NBM’s 25th Anniversary

Posted on July 9th, 2005 at 10:40 am by Sweth

Some people will go to great lengths to have a party, even if it means ignoring five years and making a tenuous connection between barns and architecture.

In 1980, the US Congress established the charter for one of my favorite museums in DC—The National Building Museum, aka the Building Building. Even though the Building Building building itself didn’t open for another 5 years, then, 2005 is technically the museum’s 25th anniversary. To celebrate, NBM is hosting a summer film series exploring the relationship between architecture and film, kicking off with a slew of movies today and tomorrow, and then continuing with live music and movies every Wednesday evening through the end of August.

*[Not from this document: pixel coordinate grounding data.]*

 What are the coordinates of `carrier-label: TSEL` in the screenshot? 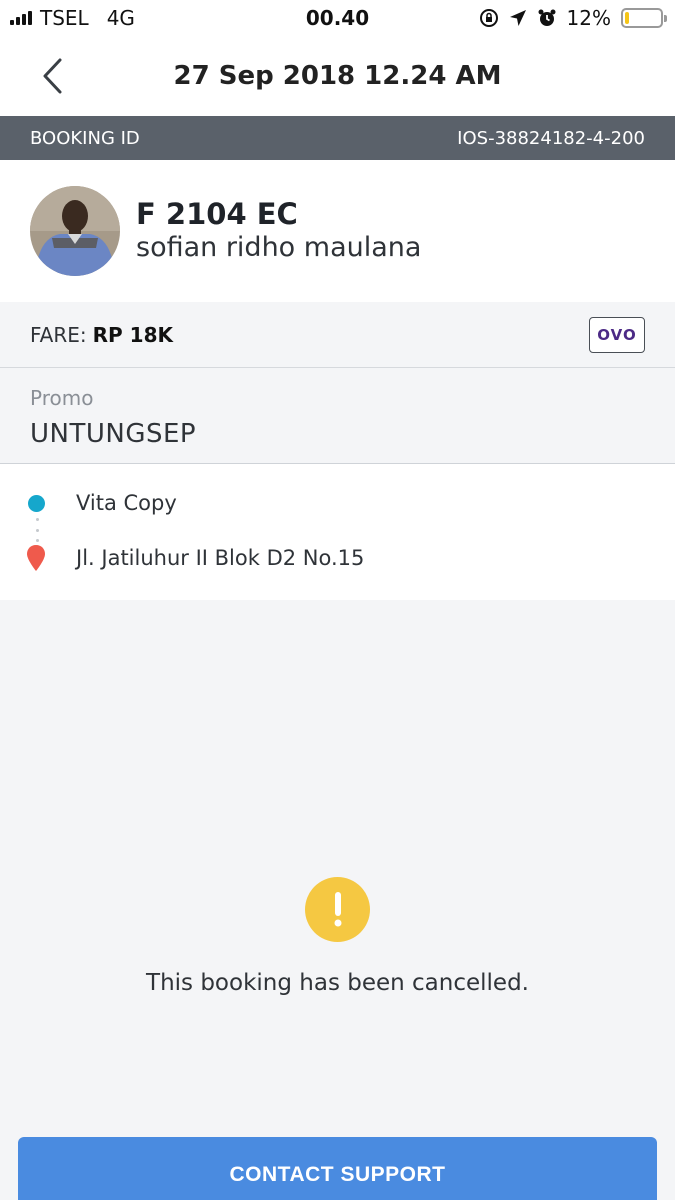 It's located at (64, 18).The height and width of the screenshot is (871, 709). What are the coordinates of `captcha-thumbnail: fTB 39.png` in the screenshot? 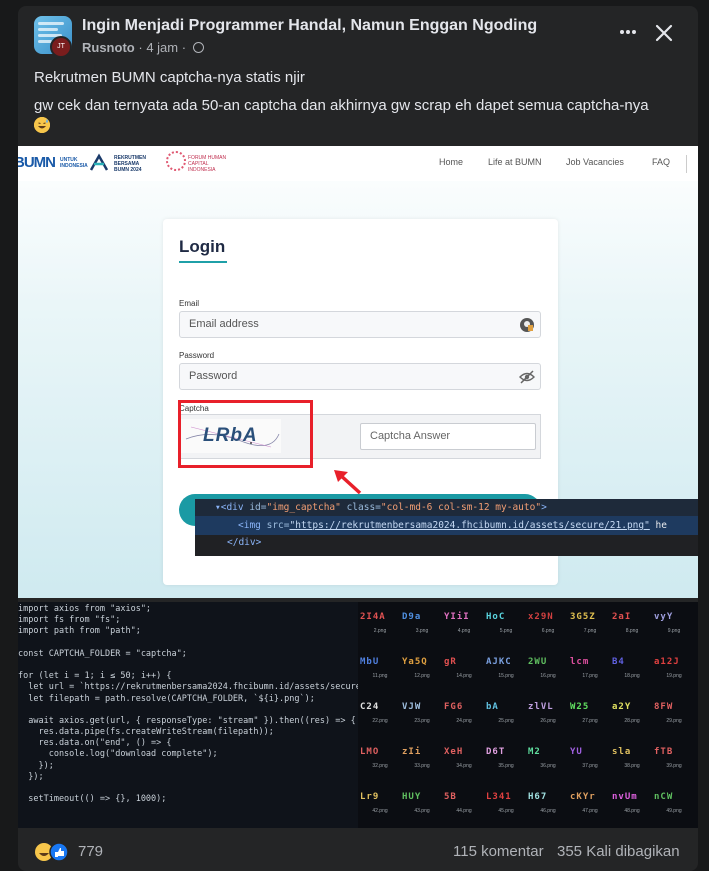 It's located at (675, 762).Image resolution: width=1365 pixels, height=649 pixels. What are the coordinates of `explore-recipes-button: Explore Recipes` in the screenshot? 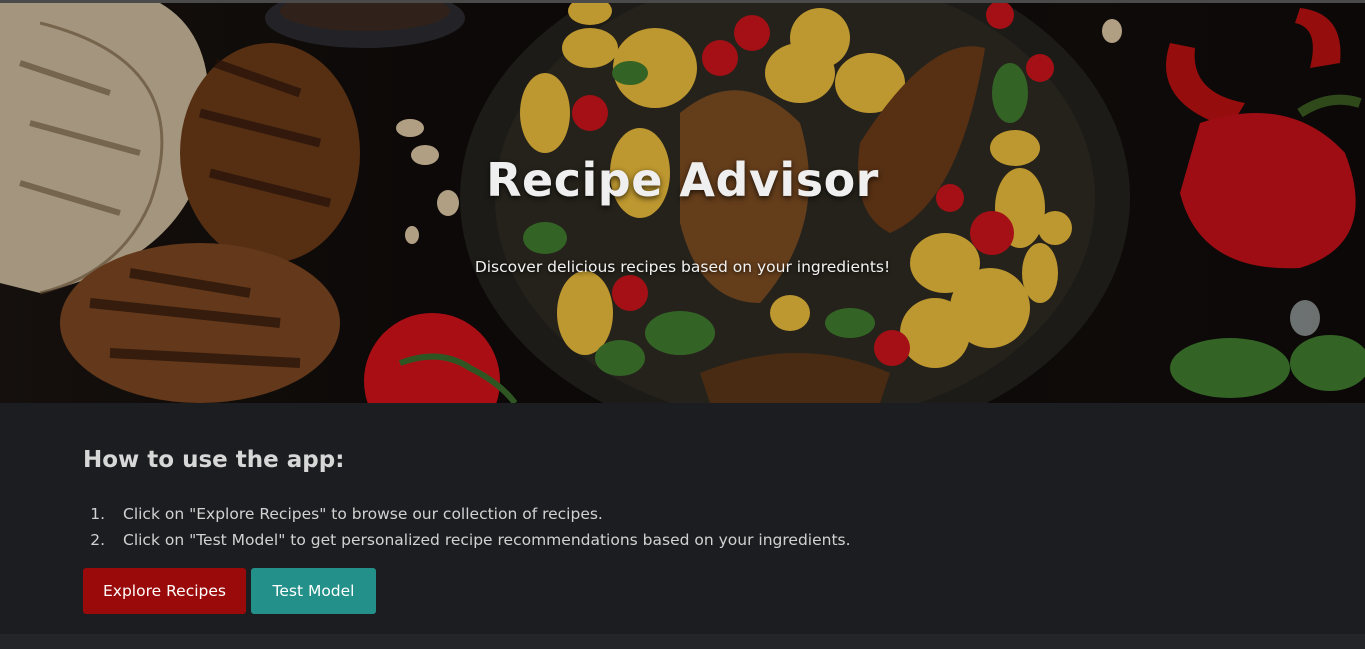 It's located at (164, 591).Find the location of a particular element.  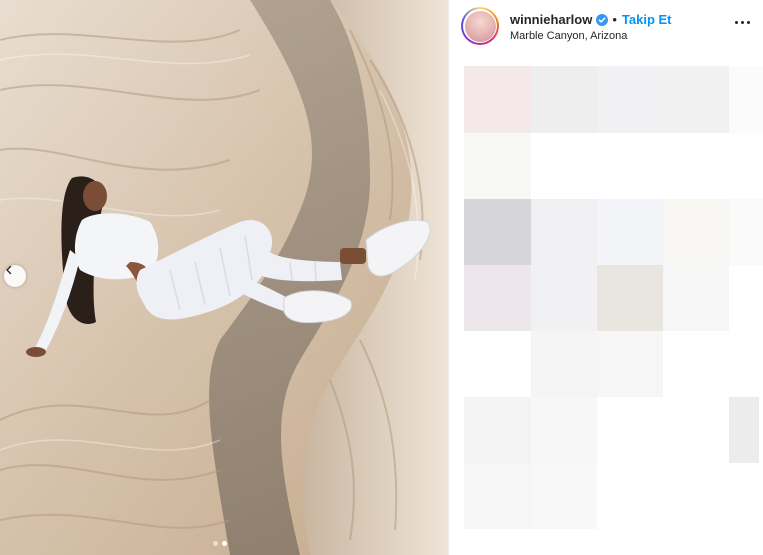

carousel-prev-button is located at coordinates (15, 276).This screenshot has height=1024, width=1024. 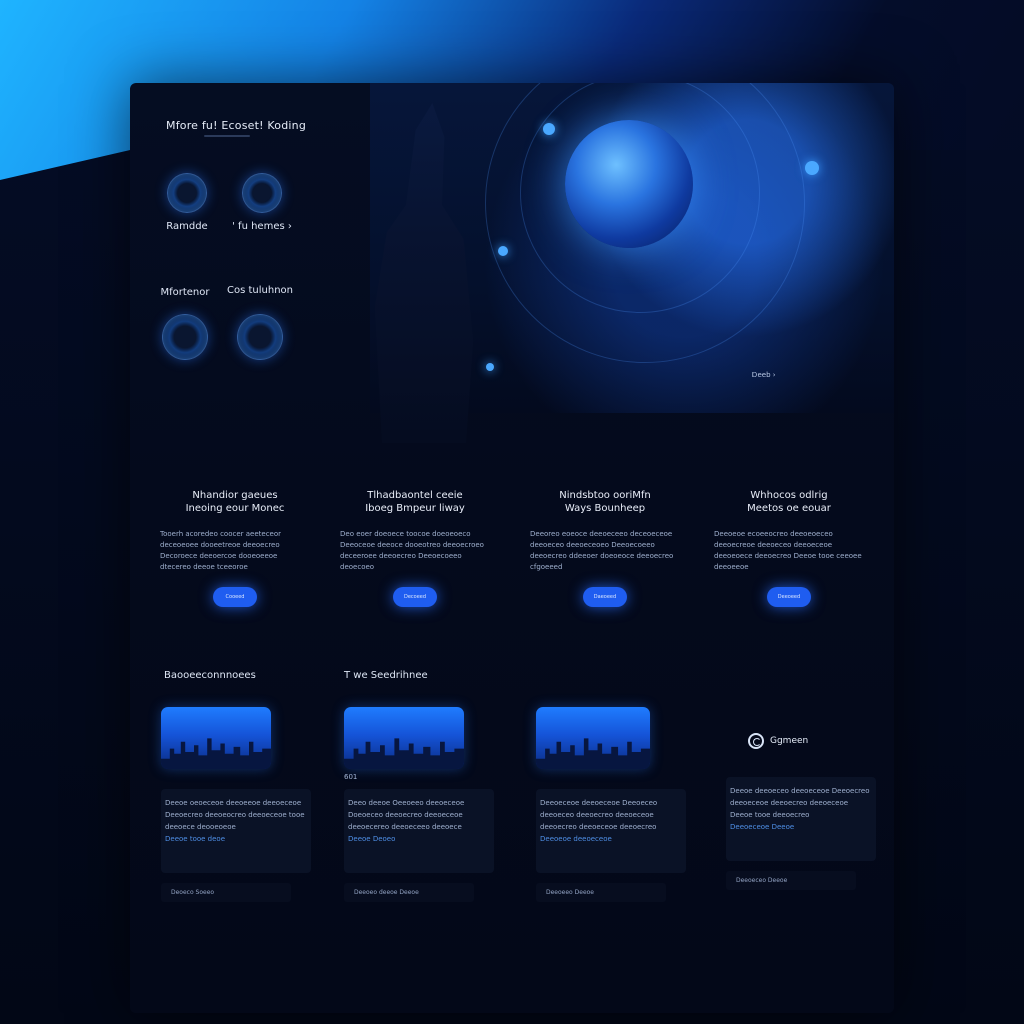 I want to click on post-read-more: Deeoe tooe deoe, so click(x=195, y=839).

The connection between many of these movies and architecture is tenuous at best (Who Framed Roger Rabbit appears to qualify because it involves an attempt to raze a cartoon city, and Summer Stock is featured because it takes place in a barn), but some of the pairings are inspired—on July 20th, for example, they start off with a documentary about organic farming and how it relates to real estate development, and follow it up with Soylent Green, which proposes a very different solution to the problem of feeding an overpopulated urban community. And unlike the annual Screen on the Green showings that the National Park Service presents on the Mall, these movies don’t require you to camp out in the stifling DC summer heat.